*SUPPLIED TEXT*
::::::::
Jackson v Marley Davenport (Court of Appeal - 9 September 2004) The claimant, who was employed by t...
Jackson v Marley Davenport (Court of Appeal - 9 September 2004)
The claimant, who was employed by the defendant, was injured during a fall at work. He issued proceedings and obtained an expert report for the purposes of a conference with his lawyers.
The expert proceeded to draft a further report and it was this report that was served on the defendant's solicitors. The second, and final, report referred to two letters of instruction and gave the defendant's solicitors the impression that, having received additional information, the expert had changed his opinion and might have originally expressed a different view. The defendant sought disclosure of the first report.
The Court of Appeal held that the Civil Procedure Rules did not provide courts with the power to order the disclosure of earlier reports made by experts in advance of a final report. Where an expert made a report for legal advisers or for the purposes of a conference, such a report was subject to litigation privilege.
::::::::
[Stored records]
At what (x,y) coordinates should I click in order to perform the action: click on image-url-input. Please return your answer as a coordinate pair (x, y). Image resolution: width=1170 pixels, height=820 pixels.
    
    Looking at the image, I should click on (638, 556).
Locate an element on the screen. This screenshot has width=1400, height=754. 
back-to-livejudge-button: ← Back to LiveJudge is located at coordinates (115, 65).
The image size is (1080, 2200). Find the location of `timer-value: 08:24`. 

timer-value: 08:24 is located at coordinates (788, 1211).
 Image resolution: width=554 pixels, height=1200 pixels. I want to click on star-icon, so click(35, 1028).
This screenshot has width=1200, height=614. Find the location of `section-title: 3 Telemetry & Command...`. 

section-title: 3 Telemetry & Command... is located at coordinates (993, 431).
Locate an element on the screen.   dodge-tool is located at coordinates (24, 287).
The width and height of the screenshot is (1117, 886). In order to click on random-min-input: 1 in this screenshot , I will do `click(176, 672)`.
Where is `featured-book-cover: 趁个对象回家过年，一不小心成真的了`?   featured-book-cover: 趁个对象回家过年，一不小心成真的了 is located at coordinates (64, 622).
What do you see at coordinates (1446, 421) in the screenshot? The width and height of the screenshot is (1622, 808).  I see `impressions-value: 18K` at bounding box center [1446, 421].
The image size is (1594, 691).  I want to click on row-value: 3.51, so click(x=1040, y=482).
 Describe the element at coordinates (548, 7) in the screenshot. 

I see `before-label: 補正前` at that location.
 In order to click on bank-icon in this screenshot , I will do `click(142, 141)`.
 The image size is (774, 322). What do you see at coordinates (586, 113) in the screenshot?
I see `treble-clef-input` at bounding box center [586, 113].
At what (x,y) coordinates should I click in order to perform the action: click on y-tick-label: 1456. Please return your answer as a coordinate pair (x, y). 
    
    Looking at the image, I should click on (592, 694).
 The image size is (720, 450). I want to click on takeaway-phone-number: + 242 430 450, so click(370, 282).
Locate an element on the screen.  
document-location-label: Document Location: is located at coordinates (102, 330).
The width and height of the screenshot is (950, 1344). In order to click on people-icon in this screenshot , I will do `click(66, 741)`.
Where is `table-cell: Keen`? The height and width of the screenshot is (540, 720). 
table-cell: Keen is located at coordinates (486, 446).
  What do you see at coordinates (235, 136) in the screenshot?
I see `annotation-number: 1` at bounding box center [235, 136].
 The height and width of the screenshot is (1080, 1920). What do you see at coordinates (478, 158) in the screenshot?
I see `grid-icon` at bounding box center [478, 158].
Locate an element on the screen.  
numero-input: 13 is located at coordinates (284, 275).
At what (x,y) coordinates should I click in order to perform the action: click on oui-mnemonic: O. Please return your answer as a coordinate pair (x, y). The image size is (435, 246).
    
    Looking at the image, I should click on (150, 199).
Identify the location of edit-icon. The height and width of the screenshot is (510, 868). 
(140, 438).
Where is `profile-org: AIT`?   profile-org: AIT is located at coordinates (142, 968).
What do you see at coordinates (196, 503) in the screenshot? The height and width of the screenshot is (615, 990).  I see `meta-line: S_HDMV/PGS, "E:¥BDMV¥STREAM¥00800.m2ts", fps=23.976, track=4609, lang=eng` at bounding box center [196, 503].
::::::::
*REQUIRED ACTIONS*
(a) Can you reproduce the Jackson v Marley Davenport case summary word for word?
(b) Can you copy out the entries word for word, starting at the line containing "In order to click on bank-icon" and ending at the line containing "The image size is (720, 450)."?

*ANSWERS TO EACH TASK*
(a)
Jackson v Marley Davenport (Court of Appeal - 9 September 2004) The claimant, who was employed by t...
Jackson v Marley Davenport (Court of Appeal - 9 September 2004)
The claimant, who was employed by the defendant, was injured during a fall at work. He issued proceedings and obtained an expert report for the purposes of a conference with his lawyers.
The expert proceeded to draft a further report and it was this report that was served on the defendant's solicitors. The second, and final, report referred to two letters of instruction and gave the defendant's solicitors the impression that, having received additional information, the expert had changed his opinion and might have originally expressed a different view. The defendant sought disclosure of the first report.
The Court of Appeal held that the Civil Procedure Rules did not provide courts with the power to order the disclosure of earlier reports made by experts in advance of a final report. Where an expert made a report for legal advisers or for the purposes of a conference, such a report was subject to litigation privilege.

(b)
 In order to click on bank-icon in this screenshot , I will do `click(142, 141)`.
 The image size is (774, 322). What do you see at coordinates (586, 113) in the screenshot?
I see `treble-clef-input` at bounding box center [586, 113].
At what (x,y) coordinates should I click in order to perform the action: click on y-tick-label: 1456. Please return your answer as a coordinate pair (x, y). 
    
    Looking at the image, I should click on (592, 694).
 The image size is (720, 450). I want to click on takeaway-phone-number: + 242 430 450, so click(370, 282).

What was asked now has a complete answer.